Saya dan kakak saya sangat tidak siap menyambut Reality Club, posisi kami dengan panggung begitu dekat, dan kami akan menyaksikan Fathia Izzati secara langsung. Kami histeris, begitu juga dengan penonton lainnya yang sudah menantikan Reality Club sedari tadi. Wah, saya jelas menanti-nanti drummer Reality Club, Era Patigo, seorang atlet baseball yang karismatik, lebih karismatik ketika melihat secara langsung dibandingkan melalui story instagram. Lagu-lagu yang sangat ditunggu oleh penonton diantaranya adalah 'Elastic Heart', 'Telenovia', 'I Wish I Was Your Joke' dan rilisan terbaru Reality Club, 'Anything You Want'.
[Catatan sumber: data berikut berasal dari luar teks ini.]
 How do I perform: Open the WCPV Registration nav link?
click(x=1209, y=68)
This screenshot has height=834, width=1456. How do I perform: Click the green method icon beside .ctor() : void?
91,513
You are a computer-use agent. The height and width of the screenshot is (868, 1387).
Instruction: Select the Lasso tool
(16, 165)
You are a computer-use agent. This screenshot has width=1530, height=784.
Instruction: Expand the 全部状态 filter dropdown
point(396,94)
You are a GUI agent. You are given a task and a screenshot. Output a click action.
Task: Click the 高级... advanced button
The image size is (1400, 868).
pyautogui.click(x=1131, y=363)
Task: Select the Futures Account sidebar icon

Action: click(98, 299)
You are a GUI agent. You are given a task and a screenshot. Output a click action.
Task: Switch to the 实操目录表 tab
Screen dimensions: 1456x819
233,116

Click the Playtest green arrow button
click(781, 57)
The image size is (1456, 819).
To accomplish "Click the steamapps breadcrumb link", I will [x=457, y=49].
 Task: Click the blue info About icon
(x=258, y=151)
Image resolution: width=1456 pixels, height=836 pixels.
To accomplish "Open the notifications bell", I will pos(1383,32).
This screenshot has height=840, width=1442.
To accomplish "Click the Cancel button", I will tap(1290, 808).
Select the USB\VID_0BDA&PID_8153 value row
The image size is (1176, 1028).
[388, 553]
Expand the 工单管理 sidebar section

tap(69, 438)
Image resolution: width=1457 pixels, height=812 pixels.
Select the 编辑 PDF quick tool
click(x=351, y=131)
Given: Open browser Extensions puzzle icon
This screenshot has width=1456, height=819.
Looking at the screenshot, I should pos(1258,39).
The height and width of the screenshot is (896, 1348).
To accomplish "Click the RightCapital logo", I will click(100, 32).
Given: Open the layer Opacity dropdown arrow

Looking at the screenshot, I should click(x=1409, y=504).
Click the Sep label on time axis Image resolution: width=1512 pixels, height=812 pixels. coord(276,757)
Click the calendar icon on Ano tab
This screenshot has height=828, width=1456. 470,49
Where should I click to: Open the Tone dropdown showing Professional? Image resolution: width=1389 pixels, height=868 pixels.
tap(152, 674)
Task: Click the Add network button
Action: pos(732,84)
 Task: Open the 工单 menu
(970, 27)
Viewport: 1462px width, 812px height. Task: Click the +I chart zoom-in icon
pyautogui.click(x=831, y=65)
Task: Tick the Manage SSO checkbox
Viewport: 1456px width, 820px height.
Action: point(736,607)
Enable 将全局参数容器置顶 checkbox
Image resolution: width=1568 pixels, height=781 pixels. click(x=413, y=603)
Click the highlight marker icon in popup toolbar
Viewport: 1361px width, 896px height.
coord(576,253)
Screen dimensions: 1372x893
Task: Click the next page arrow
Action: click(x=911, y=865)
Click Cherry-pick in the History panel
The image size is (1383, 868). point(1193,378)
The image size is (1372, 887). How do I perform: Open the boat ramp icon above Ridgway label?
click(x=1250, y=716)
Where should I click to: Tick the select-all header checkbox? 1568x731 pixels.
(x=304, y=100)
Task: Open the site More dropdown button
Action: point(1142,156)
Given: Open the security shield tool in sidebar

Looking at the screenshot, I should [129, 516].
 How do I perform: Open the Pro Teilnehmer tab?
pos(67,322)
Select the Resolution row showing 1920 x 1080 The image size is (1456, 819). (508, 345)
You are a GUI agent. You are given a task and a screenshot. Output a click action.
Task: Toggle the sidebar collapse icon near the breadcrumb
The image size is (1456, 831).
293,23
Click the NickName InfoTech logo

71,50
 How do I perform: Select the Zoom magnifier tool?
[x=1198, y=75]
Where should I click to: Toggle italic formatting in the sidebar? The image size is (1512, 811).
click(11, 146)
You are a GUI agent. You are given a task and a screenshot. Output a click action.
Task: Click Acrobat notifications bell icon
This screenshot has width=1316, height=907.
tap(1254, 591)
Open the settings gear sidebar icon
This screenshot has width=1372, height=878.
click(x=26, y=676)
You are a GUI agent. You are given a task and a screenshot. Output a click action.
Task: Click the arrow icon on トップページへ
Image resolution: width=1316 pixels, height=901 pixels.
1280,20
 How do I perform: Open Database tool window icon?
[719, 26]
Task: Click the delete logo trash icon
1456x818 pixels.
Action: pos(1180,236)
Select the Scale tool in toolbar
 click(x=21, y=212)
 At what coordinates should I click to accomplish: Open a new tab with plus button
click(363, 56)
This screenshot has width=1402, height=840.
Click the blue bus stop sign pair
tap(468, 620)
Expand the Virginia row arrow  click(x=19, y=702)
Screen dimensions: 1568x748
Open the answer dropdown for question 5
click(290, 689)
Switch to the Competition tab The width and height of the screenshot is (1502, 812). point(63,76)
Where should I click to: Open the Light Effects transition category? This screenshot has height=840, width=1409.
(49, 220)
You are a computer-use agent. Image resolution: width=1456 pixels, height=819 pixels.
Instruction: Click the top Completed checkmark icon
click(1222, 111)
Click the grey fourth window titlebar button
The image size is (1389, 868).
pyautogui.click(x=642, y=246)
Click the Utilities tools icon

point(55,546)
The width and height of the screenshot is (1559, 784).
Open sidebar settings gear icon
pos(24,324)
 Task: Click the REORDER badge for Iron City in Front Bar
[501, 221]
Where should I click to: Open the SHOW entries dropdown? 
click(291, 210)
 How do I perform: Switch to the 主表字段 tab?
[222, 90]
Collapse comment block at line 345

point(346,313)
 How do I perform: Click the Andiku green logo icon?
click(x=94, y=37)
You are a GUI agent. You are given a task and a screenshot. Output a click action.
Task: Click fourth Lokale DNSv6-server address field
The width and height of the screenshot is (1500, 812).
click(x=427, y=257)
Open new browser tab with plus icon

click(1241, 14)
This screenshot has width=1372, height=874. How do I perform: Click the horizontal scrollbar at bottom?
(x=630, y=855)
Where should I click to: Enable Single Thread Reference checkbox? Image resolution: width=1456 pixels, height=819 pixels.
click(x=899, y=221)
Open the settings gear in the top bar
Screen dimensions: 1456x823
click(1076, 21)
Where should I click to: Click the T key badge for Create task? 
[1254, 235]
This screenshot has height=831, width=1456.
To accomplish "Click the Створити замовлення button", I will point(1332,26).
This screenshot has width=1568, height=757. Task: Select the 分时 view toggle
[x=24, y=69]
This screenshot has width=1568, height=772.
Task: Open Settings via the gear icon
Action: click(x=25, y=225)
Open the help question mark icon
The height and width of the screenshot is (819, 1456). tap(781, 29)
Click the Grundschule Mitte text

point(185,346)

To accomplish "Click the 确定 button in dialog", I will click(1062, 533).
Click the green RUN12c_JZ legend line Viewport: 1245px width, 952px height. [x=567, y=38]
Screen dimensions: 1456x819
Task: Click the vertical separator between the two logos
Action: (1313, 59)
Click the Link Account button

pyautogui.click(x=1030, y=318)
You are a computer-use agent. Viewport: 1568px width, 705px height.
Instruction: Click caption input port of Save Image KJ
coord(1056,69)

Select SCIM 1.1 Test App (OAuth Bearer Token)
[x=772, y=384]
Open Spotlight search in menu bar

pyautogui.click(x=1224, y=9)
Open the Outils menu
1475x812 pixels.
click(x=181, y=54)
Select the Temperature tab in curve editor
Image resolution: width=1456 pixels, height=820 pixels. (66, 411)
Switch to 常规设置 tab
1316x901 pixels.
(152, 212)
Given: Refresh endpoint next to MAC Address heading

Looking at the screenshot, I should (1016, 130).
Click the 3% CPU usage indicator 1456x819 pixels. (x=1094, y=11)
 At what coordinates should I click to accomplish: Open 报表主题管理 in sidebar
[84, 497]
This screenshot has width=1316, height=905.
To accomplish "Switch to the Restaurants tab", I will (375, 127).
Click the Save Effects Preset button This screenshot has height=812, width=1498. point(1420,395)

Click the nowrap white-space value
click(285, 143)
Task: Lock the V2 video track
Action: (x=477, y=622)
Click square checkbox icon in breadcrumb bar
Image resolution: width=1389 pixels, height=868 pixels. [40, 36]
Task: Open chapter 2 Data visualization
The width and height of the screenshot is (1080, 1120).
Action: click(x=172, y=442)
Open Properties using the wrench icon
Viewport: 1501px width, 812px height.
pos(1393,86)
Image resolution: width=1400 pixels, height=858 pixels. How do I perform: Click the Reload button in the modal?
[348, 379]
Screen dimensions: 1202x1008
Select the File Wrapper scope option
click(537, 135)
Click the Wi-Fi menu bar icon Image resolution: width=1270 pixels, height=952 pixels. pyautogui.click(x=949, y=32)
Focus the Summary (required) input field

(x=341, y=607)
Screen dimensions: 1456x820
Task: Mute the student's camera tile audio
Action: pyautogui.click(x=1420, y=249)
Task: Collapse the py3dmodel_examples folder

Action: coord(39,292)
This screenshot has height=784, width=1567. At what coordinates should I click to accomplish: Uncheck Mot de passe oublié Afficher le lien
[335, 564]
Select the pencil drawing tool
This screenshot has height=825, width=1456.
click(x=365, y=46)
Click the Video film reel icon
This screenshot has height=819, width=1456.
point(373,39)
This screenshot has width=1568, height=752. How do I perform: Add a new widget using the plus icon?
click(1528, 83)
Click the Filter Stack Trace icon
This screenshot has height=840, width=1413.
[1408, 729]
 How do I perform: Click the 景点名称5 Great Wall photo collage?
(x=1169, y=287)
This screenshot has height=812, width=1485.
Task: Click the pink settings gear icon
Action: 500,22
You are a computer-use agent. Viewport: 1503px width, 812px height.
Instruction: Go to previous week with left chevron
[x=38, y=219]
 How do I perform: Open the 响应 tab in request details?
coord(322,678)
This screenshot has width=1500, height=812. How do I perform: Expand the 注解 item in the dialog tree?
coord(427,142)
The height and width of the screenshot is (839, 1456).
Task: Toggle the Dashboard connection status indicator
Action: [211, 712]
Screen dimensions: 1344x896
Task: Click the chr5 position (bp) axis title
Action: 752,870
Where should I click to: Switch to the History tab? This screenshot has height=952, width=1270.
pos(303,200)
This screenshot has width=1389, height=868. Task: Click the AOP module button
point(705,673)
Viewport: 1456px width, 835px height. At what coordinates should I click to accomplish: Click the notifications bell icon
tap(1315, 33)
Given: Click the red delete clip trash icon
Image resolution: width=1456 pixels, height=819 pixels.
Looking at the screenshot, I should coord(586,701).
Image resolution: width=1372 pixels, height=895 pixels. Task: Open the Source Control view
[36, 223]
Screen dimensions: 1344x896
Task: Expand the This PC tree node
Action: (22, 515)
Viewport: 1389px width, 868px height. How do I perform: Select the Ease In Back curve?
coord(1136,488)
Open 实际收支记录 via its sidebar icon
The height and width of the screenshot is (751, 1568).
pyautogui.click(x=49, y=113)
Saya sangat kebawa perasaan ketika personil Realuty Club membawakan buket bunga yang disponsori oleh Ren's Florist. Sayang sekali yang mendapatkan buket bunga dari Era adalah penonton di depan saya, oh, that should be me. Chia terlihat sangat energik dan manis membawakan lagu '2112', Chia dan Faiz benar-benar sibling goals Indonesia.
Tidak terasa sekitar satu jam telah berlalu, show's ending. Saya sangat puas dengan seluruh penampil, meskipun hujan dan acara sempat mundur sekitar satu jam. Namun satu hal yang saya sayangkan, dan mungkin bisa menjadi pembelajaran bagi siapapun yang hendak menonton konser atau sejenisnya, untuk membawa uang cash. Saya pada dasarnya kurang suka membawa uang cash, saya selalu membawa kurang dari Rp. 50.000 di dompet saya. Saya mungkin akan menyarankan kepada siapapun yang hendak menonton konser dan sejenisnya untuk membawa uang cash lebih, mungkin beberapa tenant akan menyediakan QRIS, namun dalam kasus ini, di Tebing Breksi, tidak ada sinyal.Â
Overall, suatu pengalaman yang sangat menyenangkan.